Task list:
1. In the article on the origins of Chiari, what technique did the researchers use to track the development of specific cells from their embryonic origins?
2. Resume the article on the origins of Chiari, picking up right after its final sentence.

Text excerpt:
————

Tracing The Origins Of Chiari

November 15, 2005 -- Scientists studying the evolutionary history of the neck and shoulder region in vertebrates have come across what may be significant finding related to Chiari. In the July 21st issue of the prestigious journal Nature, an international team led by Toshiyuki Matsuoka from the Wolfson Institute For Biomedical Research reported on their efforts to track the cellular development of the neck and shoulder in genetically engineered mice.

The neck/shoulder region in animals with backbones (including people) has undergone a complex evolutionary development, which is not yet completely understood. In order to study this process in more detail, the researchers used a technique known as fate mapping. In fate mapping, the movement and development of specific cells can be tracked from their embryonic origins. In this case, the scientists used genetically engineered mice to trace the origins of the bones and muscles in the neck and shoulder.

To understand what they found when they did this, it is necessary to understand some basics of embryology. When an embryo first develops, three distinct cell layers form, the ectoderm, mesoderm, and endoderm. In general, cells in the mesoderm develop into muscle, bone, blood vessels, and connective tissue. The ectoderm, or outer layer, forms into the skin and nerve tissues. During this process, the neural tube forms - which is actually a tube - and eventually turns into the brain, spinal cord, and nerves of the body. Another structure that develops from the ectoderm is the neural crest. The neural crest is collection of cells which essentially form a ridge at the top of the neural tube and eventually breaks away from the tube itself. The final inner layer of germs cells, the endoderm, turns into internal structures such as the digestive tract, lungs, etc.

Matsuoka's team found that rather than the neck and shoulder region being comprised solely of mesodermal cells (as was believed to be the case), the region developed as a specific mapping of a combination of neural crest cells and mesodermal cells. In other words, the neural crest developed into specific muscles and bones, and so did the mesoderm. While this finding has profound implications for people who study the evolution of animals, obviously by itself, it doesn't mean much for the average Chiari patient.

————

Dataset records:
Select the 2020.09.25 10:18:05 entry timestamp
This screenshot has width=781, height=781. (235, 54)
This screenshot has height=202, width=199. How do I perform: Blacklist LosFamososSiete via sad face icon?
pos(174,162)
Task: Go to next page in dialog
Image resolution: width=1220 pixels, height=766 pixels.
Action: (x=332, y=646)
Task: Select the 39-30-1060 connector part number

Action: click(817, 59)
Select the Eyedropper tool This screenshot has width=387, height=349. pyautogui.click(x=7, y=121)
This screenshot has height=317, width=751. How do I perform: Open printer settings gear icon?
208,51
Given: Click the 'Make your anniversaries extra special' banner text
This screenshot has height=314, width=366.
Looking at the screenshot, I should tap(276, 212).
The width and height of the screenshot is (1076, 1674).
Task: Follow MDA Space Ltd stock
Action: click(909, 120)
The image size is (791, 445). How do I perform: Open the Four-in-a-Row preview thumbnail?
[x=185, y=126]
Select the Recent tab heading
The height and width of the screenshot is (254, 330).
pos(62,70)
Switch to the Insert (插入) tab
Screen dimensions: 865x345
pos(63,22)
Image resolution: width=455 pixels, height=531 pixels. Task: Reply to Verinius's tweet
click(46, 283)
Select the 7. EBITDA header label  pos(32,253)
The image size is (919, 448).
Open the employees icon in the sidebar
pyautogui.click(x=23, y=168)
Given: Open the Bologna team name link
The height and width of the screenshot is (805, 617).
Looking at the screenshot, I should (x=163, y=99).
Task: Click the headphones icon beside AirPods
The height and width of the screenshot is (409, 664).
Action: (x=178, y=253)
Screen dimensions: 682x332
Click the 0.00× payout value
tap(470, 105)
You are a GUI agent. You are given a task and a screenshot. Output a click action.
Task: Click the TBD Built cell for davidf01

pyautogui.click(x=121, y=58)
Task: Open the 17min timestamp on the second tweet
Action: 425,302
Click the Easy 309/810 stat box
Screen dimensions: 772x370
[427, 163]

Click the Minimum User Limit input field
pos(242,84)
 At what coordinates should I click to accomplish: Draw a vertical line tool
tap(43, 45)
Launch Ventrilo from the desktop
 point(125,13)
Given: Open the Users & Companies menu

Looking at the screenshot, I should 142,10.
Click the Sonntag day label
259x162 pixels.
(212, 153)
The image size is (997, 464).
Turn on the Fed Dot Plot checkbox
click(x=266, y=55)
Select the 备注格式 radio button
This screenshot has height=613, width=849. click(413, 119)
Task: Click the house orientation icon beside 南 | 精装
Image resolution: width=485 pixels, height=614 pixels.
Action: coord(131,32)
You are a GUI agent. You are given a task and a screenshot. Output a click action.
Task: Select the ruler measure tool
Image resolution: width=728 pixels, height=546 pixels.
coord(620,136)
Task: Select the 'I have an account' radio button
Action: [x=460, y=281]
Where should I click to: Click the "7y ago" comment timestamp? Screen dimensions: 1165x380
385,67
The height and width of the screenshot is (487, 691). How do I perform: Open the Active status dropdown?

————

Responses per task:
1. Fate mapping.

2.
However, neural crest cells are known to be prone to errors as they develop. Because they need to travel, or migrate, across the body and can develop into several different types of tissue, they are prone to what is known as transcription errors. In fact, neural crest defects are well known to cause a variety of problems. With this in mind, the research team began to look for conditions which would involve only the neural crest developed regions they had identified.

They found several, including Klippel-Feil and Chiari. With Chiari, they postulate that the clivus - one of the bones in the skull base - forms as connective tissue instead of bone. Interestingly, the clivus is where the muscles of the larynx and pharynx attach, so this might explain the swallowing and voice problems associated with Chiari. With Klippel-Feil, they hypothesize that the opposite happens and that what should be connective tissue forms as bone, and thus limits mobility.

Unfortunately, the authors do not go into great detail regarding their specific theory on Chiari, but do state they will explain it further in a later publication. It is unclear, for example, whether what they propose can be easily verified on a number of Chiari patients, or even fits in with the existing data regarding a small posterior fossa.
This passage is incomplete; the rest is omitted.